En février 2019 doit être présentée la loi dite « Pour l’école de la confiance », sans disposer de tous les éléments on en connait déjà certains éléments et surtout l’esprit.
Plutôt que d’entrer dans le détail de cette réforme, qui mériterait un long développement, notamment dans sa partie sur la formation, j’aimerais pour conclure m’arrêter un instant sur l’idée même de réforme. Il y a une phrase du pédagogue Philippe Meirieu que j’aime beaucoup : « la médecine fait des progrès, l’école fait des réformes ». Cela souligne bien qu’on n’est pas dans la même démarche. Ce qu’on dit aux gens à travers le mot « réforme », c’est que tout ce qu’ils ont pu faire jusque-là ne vaut plus rien. Or, je disais tout à l’heure que l’enseignement est un métier où on se met en « je », ce qui fait qu’on a tendance à prendre pour soi la critique du système éducatif. C’est un problème, il faut réussir à s’en détacher car cela rend rétif au changement. Pour reprendre l’expression du chercheur belge Vincent Dupriez il faut « déprivatiser les pratiques enseignantes », car la pédagogie relève pour beaucoup de l’intime, ce qui explique la vigueur des débats entre « pédagogistes » et « républicains ». Tant qu’on est dans cette situation la réforme est difficile à mener, et à cela s’ajoute le sentiment de déclassement déjà évoqué. Pourquoi se donner du mal pour changer quand on estime être mal payé et mal considéré  ? Malgré le fort sentiment de service public des enseignants et leur conscience professionnelle, cela demeure présent.
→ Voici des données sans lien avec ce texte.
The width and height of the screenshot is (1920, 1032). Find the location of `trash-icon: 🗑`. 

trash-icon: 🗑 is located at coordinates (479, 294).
Et il faut bien reconnaitre aussi qu’il est difficile de s’investir dans une réforme quand on sait qu’elle sera détricotée par le prochain ministre. C’est l’une des explications de la formidable force d’inertie au sein de l’éducation nationale. La question de la continuité de l’action publique est fondamentale. Le temps de l’éducation n’est pas celui du politique. Il faut bien comprendre que les enseignants ne sont pas rétifs au changement a priori. Il faut leur faire confiance, pratiquer l’empowerment, leur donner du pouvoir d’agir. Inverser l’adage traditionnel : dans l’éducation nationale « quand on peut, on veut ». C’est en créant les conditions pour faire des enseignants de véritables experts, auxquels on donne les moyens du collectif, de la considération, qu’on parviendra à transformer le système se transforme, à bas bruit, sans injonctions technocratiques.